DATA EXTRACTS:
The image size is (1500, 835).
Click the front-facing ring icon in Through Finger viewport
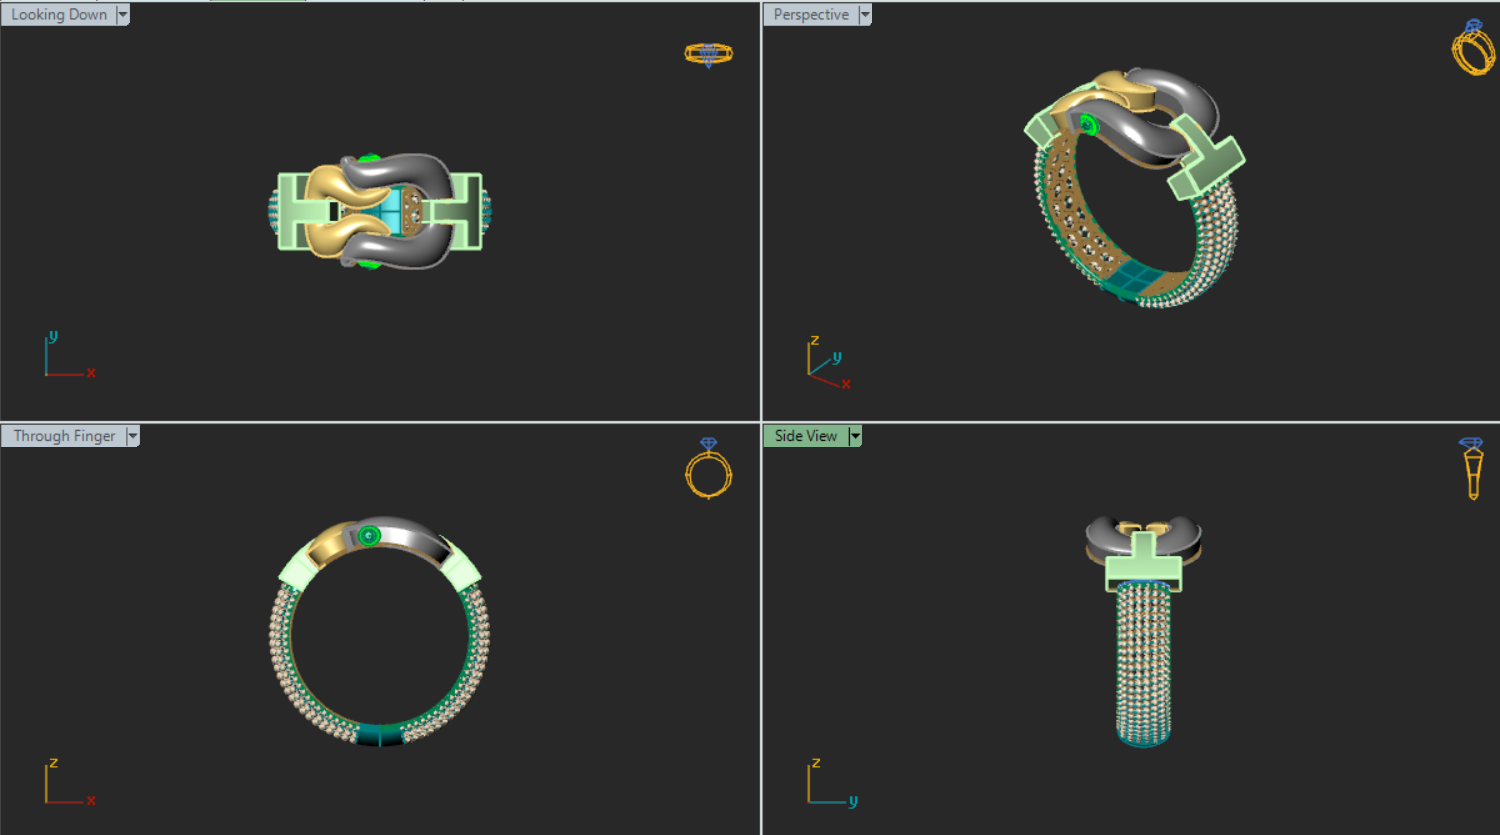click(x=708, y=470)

==

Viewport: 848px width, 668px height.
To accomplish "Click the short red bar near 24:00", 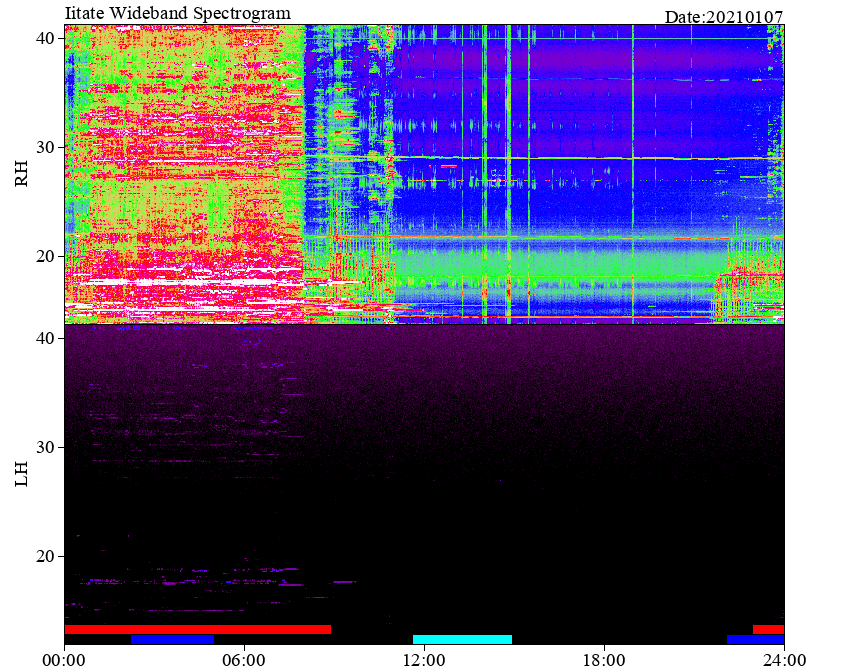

---

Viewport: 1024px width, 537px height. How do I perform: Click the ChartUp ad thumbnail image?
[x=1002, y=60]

PROMPT:
Above are the records; copy exactly the lines from the one with "Viewport: 848px width, 668px height." through the one with "the short red", including both, and nothing more. Leave out pictures.

FINISHED TASK:
Viewport: 848px width, 668px height.
To accomplish "Click the short red bar near 24:00", 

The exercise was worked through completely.